Work required – List each line of the data that holds the word "computer".

Saved data entries –
####

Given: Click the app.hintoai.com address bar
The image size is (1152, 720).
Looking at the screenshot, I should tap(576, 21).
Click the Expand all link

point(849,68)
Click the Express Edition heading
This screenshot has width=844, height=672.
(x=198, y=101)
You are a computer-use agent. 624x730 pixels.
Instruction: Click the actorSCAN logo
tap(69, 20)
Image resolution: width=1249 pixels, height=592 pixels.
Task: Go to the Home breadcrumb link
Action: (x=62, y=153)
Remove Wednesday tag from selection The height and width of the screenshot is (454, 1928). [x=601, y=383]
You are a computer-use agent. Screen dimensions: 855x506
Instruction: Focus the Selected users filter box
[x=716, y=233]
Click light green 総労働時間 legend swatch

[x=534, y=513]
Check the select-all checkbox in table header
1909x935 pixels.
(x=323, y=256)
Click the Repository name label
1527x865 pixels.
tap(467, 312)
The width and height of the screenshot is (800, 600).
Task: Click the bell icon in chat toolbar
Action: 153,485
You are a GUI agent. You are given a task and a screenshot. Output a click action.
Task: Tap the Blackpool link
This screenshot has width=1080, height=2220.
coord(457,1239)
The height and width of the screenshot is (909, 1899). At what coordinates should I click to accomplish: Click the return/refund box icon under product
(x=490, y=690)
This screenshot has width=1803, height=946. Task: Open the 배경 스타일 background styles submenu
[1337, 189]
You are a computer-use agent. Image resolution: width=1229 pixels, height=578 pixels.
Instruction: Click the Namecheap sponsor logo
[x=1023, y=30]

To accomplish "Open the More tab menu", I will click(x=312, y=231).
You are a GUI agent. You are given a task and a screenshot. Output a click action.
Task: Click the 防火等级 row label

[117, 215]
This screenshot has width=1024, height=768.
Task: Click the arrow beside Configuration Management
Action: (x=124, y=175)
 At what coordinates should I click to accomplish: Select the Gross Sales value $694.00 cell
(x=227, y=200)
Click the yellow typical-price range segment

####

Completed task –
You are a computer-use agent. 624x730 pixels.
You are a computer-use agent. Screen dimensions: 855x506
You are a computer-use agent. Image resolution: width=1229 pixels, height=578 pixels.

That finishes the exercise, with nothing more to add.